Without attempting (and, I’m sure, failing) to recap the entire show, I want to speak on one particular reason that I found The Sword and The Brocade so moving, so worthwhile.

From the very beginning I believed that Shi Yi had the ability to be independent. She had the intelligence, fortitude, and practical skill (embroidery) to leave the capital and live comfortably with her mother and her BFF/maid Dong Qing. In such a devastatingly patriarchal, Confucian time-and-place, striking out on her own and living life for herself (not her matriarchal family, or her husband, or her husband’s family, or her children, ad infinitum) seems like the only path that could offer her a modicum of autonomy.

So HOW could a time-period romance with a “happily married” end goal POSSIBLY stay true to this character and deliver a satisfying, believable arc? How could she maintain her agency and be in a relationship with such a heavy imbalance?

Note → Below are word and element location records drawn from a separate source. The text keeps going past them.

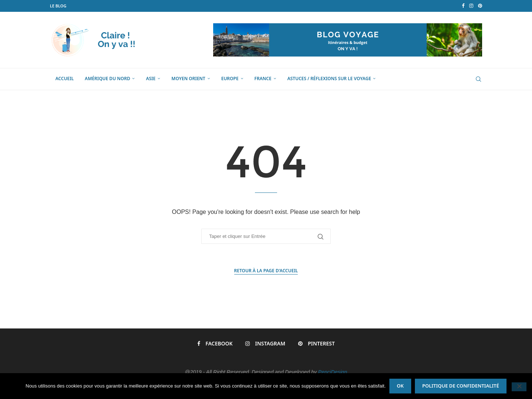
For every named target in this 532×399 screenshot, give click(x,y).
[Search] (478, 79)
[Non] (519, 387)
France (263, 78)
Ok (400, 386)
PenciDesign (332, 372)
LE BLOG (58, 6)
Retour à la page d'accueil (266, 270)
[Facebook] (463, 6)
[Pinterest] (480, 6)
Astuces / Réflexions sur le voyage (329, 78)
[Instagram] (471, 6)
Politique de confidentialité (461, 386)
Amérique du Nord (108, 78)
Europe (230, 78)
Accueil (65, 78)
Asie (151, 78)
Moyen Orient (188, 78)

Amazingly, the show delivers.

Some viewers seemed displeased that Ling Yi fell so hard for Shi Yi, and yet Shi Yi kept her distance for a long time. She didn’t even seem to have feelings for him, and she was quick to allow herself to be manipulated into thinking he was responsible for her mother’s death. Even once she started acting on her romantic feelings for him, Ling Yi still pined and pined, torturing himself with the question of whether she actually loved him or simply felt grateful toward him.

But why should Shi Yi, who never wanted to be married in the first place and who accepted the marriage and took on the burden of main wife with aplomb, even in the face of hostile in-laws and scheming from the harem, why should she fall for Ling Yi in the first place?

Because he’s nice to her? Because he respects her? Because he loves her?

Not good enough.

This seems just like Ling Yi fears, that she’s actually just confusing her feeling of gratitude with feelings of love.

In part, this is due to her lack of previous relationships. She has nothing to compare her feelings to, so of course she flounders when trying to understand them.

But more than that, much more than that, is the fact that the relationship is too unbalanced for us (or them) to believe that she can even truly separate feelings of gratitude and love.

An employee in a relationship with a boss. A student in a relationship with a teacher.

You cannot divorce romantic feelings from the power dynamic.

Similarly, stay-at-home mothers who become destitute after a divorce because they lack independent funds and who can’t easily find a new job because they lack the expected experience. How many (mostly) women stay in unhappy relationships simply because they know they can’t afford to leave it? Too many.

Ling Yi is a good man. He treats all of his concubines respectfully (if only respectfully) and he sticks to his values and works hard in court to rid it of corruption and help the populace. He also does all kinds of swoon-worthy things for Shi Yi.

But still, it wasn’t until he told her to keep the divorce agreement that I believed in their relationship whole heartedly.

This was a beautiful decision from the scriptwriters.

Shi Yi has finally fallen for Ling Yi. They have been through more than 40 episodes of tribulations together and made it through stronger for it. They have the utmost trust in each other and Shi Yi is planning to rip up her divorce agreement.

But Ling Yi stops her.

He tells her to keep it.

It’s such a small thing, but it is so powerful.

It doesn’t matter if he is trustworthy. It doesn’t matter if they love each other. It doesn’t matter if they have the utmost faith in one another and their relationship.

It isn’t a true relationship until it is balanced, and it can’t be balanced until Shi Yi has the agency to leave it.

That she chooses to stay is what makes it a true happily-ever-after.